Hem depremden, hem kahrımızdan!
Soru basit:
Bir insanın yaşayıp yaşamayacağına emlakçıdan bozma bir müteahhit mi karar verecek?
En kutsal olan insan canından söz ediyoruz, sonra diğer canlardan!
Bir yer bilimci anlatıyordu, “Bir binada bir kusurun varsa, deprem onu bulur!”
Jeologlar, inşaat mühendisleri, “Biz bu bilgileri, tecrübeleri mezara götürmek için mi biriktirdik, neden dinlemiyorsunuz, kulak arkası ediyorsunuz?” diye soruyorlar.
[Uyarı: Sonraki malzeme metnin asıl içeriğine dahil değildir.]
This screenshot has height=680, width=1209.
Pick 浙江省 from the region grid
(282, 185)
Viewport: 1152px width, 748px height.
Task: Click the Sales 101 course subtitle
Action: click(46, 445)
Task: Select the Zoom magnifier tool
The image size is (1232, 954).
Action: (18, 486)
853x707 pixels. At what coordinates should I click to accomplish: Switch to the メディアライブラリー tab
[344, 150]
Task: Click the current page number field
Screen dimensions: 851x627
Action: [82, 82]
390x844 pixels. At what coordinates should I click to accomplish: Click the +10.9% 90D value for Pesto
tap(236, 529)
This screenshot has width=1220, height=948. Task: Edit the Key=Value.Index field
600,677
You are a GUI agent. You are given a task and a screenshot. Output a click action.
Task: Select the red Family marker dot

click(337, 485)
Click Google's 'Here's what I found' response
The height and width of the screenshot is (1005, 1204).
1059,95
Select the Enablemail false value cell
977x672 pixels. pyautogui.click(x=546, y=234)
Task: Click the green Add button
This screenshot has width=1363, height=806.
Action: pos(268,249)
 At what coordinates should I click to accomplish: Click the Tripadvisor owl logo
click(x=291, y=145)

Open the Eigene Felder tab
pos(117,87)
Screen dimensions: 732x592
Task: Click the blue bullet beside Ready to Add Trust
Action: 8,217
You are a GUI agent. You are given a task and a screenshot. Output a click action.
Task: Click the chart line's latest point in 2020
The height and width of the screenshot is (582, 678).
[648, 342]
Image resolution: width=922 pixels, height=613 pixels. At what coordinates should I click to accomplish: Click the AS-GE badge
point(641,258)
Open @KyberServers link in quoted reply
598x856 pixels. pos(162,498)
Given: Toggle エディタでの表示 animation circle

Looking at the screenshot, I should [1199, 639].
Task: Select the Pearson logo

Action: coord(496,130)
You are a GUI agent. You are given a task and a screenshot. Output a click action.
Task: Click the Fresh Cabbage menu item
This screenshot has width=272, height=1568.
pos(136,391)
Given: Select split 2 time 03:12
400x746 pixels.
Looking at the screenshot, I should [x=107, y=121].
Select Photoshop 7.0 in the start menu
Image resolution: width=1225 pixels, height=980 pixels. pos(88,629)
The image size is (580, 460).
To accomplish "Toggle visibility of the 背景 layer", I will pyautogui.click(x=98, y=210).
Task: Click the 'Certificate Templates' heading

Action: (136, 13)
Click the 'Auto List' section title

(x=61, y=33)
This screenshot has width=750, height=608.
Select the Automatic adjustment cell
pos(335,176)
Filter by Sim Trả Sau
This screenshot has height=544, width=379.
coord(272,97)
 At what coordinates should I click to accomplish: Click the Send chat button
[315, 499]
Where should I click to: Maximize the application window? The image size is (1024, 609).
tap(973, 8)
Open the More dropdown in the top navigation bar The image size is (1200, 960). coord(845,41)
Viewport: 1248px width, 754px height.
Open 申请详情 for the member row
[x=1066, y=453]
Hakikaten neden uyarılara kulaklar kapalı?
“Deprem olacak” dediler takmadınız!
“Güçlendirme yapın” “Iıh!”
Varsa yoksa ne idüğü belirsiz, kentsel dönüşüm!
Varsa yoksa, rant! Alın size rant!
Deprem toplanma merkezlerine AVM yaptınız, altına Amerikan kahve zincirlerini dizdiniz. Bak, bırakın kapılarını açmayı, bir başsağlığı mesajı bile yayınlamıyorlar!
Şu hale bakın şimdi, memleketin haline!
Rezidans yapmış biri üç odalı, sonra onları 1+1 haline getirmiş, bina yıkılmış! İnsanlar ölmüş!
Hazret, “Yüzyılın afeti, buna hiçbir bina dayanmazdı” safsatasıyla genele uymuş ve eklemiş,
“Beni yargılayamazsınız!”
Lanet olsun!
Bizim Elbi’nin dediği gibi, su bile içemiyoruz üzüntüden, şu rant maymununun söylediğine bakın!
*
Depremde çok sporcuyu kaybettik, içlerinde tanıdıklarımız da vardı,
acıyı bir kez daha derinden duyduk.
Şunu açık yüreklilikle söyleyelim ki, depremde en kötü sınavı Türkiye Futbol Federasyonu (TFF) verdi.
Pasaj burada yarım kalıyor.